_EXERCISE DETAILS:_ Show each line of the listing below that contains the string "Account", matching case exactly.

========

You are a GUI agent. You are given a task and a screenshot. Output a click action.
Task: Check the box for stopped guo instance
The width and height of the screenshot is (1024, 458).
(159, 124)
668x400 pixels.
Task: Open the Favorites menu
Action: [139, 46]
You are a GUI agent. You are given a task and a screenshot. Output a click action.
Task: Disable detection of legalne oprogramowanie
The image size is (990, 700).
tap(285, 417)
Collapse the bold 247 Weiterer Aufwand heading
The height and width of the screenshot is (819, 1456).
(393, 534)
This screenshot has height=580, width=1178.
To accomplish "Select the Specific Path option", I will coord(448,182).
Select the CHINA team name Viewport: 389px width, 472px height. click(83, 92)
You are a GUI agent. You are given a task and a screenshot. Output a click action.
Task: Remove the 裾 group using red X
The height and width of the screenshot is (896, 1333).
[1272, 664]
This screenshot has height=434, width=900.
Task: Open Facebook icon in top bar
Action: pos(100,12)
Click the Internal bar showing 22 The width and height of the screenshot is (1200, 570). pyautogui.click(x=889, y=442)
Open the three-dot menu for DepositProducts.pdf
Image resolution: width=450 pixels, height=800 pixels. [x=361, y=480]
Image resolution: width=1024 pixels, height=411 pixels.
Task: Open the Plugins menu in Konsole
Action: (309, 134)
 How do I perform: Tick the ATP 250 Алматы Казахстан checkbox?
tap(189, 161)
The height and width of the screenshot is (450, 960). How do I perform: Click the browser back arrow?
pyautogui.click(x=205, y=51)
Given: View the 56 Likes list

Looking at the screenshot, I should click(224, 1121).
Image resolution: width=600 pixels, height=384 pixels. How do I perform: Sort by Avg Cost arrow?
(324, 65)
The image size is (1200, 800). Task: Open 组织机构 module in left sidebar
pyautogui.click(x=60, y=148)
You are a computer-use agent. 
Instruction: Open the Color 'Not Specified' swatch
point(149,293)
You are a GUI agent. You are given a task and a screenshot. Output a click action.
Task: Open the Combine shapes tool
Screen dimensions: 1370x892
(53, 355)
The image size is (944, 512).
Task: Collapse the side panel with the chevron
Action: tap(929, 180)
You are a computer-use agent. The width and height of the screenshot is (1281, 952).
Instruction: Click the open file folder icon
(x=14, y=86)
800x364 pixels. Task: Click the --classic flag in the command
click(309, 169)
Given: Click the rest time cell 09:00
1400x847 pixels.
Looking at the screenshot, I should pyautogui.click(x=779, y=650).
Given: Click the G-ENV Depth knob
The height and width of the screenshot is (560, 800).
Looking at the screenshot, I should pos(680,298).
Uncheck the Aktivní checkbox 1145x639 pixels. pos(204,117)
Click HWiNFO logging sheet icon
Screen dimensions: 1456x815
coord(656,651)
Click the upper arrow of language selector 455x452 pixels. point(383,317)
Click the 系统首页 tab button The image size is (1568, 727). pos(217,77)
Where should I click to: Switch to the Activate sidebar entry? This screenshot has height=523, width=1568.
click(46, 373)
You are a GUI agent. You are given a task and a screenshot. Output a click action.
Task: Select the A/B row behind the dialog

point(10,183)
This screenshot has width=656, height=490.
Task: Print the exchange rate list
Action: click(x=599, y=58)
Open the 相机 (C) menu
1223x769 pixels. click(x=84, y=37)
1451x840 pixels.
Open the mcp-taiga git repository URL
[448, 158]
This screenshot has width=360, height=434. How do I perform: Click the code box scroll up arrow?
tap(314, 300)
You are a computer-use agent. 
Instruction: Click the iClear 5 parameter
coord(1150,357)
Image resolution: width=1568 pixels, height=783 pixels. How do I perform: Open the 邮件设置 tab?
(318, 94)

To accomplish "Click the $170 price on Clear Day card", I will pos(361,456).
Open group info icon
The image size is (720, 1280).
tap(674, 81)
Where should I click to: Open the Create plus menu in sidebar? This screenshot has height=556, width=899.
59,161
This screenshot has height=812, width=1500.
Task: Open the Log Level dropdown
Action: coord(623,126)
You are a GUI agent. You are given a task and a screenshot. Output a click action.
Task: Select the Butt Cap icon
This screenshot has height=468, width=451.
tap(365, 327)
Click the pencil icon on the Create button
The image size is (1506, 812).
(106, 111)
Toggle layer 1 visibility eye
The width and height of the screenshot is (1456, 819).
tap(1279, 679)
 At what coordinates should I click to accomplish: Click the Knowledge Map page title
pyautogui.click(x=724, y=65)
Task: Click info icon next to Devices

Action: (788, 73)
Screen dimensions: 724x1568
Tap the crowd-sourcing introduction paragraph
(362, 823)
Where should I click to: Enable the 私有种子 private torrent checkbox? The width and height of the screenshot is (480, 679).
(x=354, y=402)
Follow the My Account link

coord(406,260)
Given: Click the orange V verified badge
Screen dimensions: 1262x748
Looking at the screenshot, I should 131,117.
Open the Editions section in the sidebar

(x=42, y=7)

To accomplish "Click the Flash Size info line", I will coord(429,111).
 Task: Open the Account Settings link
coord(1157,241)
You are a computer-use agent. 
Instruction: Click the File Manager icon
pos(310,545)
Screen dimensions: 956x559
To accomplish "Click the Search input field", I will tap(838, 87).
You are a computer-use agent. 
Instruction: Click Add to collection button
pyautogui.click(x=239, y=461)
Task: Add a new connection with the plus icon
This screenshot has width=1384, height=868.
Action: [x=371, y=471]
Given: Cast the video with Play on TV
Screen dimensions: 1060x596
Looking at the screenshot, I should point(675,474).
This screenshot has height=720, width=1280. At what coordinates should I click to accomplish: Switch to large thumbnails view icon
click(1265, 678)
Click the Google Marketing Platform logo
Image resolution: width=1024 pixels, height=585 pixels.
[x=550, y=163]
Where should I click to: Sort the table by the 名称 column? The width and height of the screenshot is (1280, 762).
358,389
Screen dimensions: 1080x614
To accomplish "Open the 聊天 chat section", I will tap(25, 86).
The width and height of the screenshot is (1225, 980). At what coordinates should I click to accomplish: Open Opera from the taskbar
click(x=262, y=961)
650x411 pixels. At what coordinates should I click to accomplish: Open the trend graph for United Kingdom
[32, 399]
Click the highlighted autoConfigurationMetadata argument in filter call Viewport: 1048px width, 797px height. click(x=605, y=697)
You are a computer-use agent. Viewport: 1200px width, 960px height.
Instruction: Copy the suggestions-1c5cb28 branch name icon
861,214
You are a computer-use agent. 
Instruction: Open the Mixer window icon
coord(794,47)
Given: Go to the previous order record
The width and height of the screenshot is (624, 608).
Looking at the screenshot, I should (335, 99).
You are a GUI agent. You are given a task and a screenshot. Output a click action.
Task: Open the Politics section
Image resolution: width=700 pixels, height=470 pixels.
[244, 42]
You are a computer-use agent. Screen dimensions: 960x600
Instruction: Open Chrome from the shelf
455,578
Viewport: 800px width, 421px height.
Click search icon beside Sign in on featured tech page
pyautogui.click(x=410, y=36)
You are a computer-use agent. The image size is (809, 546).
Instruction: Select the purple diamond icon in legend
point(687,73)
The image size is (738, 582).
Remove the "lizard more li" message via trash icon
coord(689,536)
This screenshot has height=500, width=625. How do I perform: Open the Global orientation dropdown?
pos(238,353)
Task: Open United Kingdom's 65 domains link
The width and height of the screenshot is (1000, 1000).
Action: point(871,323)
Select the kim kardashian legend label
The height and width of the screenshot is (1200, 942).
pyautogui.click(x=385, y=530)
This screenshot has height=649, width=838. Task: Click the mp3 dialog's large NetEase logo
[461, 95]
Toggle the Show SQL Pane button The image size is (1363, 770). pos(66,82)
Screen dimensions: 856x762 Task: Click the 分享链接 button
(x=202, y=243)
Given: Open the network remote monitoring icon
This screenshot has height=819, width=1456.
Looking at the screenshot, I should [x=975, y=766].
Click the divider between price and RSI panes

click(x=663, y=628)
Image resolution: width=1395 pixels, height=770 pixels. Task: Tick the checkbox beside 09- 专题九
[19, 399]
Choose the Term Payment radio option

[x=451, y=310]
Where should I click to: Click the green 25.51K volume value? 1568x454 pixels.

========

_SOLUTION TO THIS EXERCISE:_
Follow the My Account link
 Task: Open the Account Settings link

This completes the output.